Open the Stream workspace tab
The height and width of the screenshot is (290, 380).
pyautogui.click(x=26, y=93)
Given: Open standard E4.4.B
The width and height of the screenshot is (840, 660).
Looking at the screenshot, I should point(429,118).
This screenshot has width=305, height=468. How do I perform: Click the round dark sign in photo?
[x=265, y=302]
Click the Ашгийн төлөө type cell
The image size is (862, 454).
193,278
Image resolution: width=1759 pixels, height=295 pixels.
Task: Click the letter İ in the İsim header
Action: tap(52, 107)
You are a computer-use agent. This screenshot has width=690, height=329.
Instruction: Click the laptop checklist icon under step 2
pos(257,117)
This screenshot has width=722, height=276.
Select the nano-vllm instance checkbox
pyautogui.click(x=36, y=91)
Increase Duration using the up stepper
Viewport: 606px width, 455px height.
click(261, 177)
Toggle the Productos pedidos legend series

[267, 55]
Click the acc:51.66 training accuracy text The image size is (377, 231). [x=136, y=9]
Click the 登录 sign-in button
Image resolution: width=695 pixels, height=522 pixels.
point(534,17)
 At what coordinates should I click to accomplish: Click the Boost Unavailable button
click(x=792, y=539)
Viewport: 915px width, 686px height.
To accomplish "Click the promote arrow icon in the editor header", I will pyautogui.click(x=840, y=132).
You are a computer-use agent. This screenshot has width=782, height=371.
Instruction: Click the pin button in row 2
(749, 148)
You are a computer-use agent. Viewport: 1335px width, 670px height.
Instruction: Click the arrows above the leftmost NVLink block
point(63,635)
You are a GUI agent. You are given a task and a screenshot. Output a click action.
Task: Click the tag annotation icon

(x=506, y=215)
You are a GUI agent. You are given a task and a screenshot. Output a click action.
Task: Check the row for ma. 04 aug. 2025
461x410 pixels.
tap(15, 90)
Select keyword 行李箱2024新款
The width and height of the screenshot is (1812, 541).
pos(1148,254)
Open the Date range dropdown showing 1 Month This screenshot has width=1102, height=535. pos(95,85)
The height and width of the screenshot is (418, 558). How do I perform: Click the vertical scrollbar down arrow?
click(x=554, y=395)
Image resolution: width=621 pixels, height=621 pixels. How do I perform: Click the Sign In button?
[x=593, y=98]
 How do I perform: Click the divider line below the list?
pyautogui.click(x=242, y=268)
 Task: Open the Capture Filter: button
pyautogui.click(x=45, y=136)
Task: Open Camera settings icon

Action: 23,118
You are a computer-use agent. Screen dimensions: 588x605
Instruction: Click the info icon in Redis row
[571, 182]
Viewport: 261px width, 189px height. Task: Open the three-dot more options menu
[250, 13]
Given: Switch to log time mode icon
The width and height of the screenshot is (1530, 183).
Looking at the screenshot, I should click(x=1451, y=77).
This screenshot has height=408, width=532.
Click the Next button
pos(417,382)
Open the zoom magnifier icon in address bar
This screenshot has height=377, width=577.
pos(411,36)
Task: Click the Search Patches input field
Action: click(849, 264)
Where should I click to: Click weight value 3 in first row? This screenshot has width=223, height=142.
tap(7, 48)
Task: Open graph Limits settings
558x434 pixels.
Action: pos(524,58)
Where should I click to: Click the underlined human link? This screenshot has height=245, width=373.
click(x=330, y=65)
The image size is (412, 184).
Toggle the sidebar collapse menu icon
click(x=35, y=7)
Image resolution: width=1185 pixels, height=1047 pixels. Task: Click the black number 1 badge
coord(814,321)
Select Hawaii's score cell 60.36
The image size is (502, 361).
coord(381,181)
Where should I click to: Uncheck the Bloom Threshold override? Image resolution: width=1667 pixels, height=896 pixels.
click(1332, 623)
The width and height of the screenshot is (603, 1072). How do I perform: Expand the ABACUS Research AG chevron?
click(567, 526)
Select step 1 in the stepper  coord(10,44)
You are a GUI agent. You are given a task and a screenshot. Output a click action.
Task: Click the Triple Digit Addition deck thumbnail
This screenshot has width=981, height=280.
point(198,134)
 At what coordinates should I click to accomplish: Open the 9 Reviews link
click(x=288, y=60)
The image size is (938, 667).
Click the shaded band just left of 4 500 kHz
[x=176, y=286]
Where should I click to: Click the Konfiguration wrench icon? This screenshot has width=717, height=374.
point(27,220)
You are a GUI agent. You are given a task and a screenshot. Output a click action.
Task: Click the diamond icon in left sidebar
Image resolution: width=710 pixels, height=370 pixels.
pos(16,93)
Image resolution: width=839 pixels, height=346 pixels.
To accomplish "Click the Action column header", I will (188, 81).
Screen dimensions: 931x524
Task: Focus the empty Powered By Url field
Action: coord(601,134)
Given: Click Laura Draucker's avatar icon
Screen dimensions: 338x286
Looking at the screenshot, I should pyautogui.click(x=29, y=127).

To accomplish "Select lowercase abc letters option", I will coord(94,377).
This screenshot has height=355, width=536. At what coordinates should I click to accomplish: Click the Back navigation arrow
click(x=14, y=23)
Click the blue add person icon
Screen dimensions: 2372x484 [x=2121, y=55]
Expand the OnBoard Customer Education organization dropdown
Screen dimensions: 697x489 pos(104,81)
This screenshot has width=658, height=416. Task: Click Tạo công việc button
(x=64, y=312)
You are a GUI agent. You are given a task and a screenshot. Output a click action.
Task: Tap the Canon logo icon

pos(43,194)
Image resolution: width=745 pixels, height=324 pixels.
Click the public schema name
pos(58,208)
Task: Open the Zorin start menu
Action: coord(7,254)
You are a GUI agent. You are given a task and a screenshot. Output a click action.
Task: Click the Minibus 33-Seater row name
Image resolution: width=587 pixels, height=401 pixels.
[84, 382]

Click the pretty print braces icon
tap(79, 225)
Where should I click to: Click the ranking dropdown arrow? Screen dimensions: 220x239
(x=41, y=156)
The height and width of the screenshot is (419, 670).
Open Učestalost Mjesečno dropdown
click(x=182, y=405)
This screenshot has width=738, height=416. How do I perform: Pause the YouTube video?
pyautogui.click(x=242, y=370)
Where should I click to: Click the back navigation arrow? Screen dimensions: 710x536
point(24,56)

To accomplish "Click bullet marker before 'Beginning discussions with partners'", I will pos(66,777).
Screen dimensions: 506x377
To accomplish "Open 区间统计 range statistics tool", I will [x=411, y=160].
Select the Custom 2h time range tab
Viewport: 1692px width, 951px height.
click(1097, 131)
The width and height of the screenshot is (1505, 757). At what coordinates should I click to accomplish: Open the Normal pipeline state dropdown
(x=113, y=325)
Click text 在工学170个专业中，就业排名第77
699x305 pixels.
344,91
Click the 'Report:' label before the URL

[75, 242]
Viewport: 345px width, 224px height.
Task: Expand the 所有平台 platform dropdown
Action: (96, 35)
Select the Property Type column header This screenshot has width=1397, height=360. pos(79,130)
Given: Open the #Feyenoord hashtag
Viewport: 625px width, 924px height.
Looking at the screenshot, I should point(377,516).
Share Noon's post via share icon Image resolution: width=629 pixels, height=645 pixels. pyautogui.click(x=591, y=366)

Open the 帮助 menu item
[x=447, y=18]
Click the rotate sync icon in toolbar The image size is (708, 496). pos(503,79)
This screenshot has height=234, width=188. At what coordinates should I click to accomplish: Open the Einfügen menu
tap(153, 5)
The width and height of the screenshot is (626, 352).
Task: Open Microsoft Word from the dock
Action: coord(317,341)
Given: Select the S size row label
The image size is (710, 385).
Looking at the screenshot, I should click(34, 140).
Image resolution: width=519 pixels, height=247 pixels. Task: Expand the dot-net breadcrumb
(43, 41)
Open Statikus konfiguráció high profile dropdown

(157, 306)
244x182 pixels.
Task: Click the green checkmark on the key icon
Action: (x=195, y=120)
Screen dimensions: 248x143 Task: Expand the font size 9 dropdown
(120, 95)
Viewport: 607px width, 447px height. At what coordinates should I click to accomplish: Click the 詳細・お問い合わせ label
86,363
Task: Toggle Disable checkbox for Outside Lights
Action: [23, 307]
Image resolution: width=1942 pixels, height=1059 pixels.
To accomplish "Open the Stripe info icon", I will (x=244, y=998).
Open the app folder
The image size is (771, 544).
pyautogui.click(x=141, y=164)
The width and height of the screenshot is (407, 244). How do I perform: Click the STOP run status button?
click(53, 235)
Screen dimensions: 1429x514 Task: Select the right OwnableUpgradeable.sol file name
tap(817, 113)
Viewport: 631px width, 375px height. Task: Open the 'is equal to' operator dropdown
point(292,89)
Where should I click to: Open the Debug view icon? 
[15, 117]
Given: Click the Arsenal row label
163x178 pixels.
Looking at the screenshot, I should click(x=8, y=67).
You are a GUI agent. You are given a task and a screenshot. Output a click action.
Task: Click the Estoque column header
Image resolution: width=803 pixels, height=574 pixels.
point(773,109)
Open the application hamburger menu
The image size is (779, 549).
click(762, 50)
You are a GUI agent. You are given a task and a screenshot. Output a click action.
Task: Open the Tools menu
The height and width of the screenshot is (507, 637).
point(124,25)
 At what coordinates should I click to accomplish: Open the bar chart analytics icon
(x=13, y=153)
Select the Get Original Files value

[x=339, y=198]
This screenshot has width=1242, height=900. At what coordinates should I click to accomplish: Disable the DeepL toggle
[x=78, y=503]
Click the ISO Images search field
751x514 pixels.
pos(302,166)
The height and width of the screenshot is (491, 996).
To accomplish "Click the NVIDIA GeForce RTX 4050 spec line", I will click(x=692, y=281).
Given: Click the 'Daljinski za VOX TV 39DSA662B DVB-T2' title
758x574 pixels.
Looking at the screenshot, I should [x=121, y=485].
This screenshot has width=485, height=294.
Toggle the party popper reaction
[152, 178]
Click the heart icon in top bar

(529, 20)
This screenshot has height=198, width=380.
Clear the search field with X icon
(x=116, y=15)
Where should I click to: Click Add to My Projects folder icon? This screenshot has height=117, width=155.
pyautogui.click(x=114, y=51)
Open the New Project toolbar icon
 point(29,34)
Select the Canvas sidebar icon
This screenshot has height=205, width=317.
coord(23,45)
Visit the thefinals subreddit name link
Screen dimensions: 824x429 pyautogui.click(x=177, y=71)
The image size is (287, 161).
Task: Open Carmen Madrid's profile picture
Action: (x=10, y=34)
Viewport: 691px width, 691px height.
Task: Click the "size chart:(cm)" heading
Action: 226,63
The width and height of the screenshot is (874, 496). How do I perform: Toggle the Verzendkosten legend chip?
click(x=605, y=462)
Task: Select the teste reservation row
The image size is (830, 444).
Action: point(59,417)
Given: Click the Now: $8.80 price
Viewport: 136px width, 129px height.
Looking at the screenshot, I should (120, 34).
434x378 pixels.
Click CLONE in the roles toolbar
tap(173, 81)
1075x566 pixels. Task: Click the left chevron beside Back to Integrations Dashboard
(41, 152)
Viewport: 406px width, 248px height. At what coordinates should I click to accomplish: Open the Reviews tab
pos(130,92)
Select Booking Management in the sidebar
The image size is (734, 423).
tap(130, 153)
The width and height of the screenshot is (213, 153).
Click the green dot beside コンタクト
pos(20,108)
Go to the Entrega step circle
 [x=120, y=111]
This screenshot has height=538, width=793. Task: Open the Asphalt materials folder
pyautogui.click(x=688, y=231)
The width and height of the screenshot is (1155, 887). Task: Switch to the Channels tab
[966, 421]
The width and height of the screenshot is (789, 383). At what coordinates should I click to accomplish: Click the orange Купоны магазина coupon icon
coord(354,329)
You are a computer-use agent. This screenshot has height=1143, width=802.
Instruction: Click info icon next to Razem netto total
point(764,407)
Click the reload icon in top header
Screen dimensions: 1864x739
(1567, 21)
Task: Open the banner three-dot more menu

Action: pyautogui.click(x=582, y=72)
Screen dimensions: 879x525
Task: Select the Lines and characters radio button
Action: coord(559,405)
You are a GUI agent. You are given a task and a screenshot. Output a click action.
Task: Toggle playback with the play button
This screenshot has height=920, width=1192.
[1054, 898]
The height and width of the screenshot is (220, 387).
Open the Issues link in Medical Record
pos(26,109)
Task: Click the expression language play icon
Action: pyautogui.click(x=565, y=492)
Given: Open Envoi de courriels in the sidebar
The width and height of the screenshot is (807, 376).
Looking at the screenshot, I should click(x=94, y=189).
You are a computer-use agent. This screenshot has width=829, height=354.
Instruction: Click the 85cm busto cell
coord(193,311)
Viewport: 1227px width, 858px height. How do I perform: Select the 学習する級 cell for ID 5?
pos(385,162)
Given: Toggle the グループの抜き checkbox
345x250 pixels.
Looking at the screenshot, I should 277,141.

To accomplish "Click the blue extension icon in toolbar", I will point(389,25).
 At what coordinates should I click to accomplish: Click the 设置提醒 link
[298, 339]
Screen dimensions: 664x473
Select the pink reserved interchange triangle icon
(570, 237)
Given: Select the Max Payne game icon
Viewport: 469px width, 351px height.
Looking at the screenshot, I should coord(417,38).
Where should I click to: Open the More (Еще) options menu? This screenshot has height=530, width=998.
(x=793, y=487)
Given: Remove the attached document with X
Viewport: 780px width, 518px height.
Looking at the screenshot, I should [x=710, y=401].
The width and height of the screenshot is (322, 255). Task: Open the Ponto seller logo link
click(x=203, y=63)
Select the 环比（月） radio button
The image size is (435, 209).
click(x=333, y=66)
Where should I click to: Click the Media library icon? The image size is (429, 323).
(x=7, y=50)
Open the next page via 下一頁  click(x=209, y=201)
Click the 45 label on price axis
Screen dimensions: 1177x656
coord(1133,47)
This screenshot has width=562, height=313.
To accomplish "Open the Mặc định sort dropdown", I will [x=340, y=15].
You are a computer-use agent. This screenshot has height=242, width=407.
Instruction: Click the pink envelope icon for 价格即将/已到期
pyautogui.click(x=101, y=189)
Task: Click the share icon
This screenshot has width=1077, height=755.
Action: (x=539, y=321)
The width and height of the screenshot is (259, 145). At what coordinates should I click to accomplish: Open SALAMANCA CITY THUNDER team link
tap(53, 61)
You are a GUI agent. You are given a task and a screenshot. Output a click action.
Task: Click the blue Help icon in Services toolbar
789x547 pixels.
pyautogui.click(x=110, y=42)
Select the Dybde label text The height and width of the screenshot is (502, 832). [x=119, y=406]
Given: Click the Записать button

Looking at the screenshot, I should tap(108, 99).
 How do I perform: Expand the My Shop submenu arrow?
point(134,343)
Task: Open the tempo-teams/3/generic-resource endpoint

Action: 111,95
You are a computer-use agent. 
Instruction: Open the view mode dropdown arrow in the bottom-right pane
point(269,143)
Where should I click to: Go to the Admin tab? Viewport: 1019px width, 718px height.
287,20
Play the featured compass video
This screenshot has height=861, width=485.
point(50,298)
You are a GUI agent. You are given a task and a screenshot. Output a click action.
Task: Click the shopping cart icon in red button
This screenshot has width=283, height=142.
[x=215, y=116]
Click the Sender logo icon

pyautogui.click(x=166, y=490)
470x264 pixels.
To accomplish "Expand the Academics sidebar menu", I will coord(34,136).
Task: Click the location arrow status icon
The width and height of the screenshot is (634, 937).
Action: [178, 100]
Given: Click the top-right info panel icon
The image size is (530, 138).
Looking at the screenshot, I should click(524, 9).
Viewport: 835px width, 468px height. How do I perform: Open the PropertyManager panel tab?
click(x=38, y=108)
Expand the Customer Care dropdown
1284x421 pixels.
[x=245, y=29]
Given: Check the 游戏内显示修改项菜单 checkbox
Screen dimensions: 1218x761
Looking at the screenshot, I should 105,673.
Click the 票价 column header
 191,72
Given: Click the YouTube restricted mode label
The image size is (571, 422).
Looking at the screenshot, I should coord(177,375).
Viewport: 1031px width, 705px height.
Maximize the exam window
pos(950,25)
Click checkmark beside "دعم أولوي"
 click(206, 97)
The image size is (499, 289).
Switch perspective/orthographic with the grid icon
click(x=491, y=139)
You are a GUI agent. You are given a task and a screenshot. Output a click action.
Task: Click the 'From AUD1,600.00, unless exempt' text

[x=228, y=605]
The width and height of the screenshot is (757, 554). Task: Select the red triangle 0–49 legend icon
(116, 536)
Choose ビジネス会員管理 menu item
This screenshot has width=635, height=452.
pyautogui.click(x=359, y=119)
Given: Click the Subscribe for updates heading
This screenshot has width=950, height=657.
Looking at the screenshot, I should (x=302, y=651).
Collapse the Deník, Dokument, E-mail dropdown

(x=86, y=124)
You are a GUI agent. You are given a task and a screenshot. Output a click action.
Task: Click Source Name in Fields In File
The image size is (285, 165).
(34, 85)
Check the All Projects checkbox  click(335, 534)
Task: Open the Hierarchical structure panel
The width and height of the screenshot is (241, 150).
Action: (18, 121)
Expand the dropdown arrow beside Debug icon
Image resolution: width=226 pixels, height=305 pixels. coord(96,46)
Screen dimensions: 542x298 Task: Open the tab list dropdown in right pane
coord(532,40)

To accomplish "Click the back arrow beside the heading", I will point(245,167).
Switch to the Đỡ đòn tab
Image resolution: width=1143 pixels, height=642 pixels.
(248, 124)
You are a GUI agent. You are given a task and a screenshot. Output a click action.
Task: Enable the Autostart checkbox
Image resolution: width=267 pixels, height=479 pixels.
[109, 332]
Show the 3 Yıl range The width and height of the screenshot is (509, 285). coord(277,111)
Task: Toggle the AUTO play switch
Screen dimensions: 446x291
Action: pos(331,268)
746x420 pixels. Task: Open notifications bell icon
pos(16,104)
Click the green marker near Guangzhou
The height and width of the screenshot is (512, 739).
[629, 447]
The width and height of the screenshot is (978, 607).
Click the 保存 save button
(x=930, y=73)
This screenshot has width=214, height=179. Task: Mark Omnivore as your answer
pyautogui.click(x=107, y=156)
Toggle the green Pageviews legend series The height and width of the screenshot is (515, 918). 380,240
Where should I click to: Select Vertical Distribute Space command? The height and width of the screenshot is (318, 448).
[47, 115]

WHAT THE EXERCISE ASKS: Nothing but the lines with "share" should be returned, copied from the entries above.

ANSWER:
Share Noon's post via share icon Image resolution: width=629 pixels, height=645 pixels. pyautogui.click(x=591, y=366)
Task: Click the share icon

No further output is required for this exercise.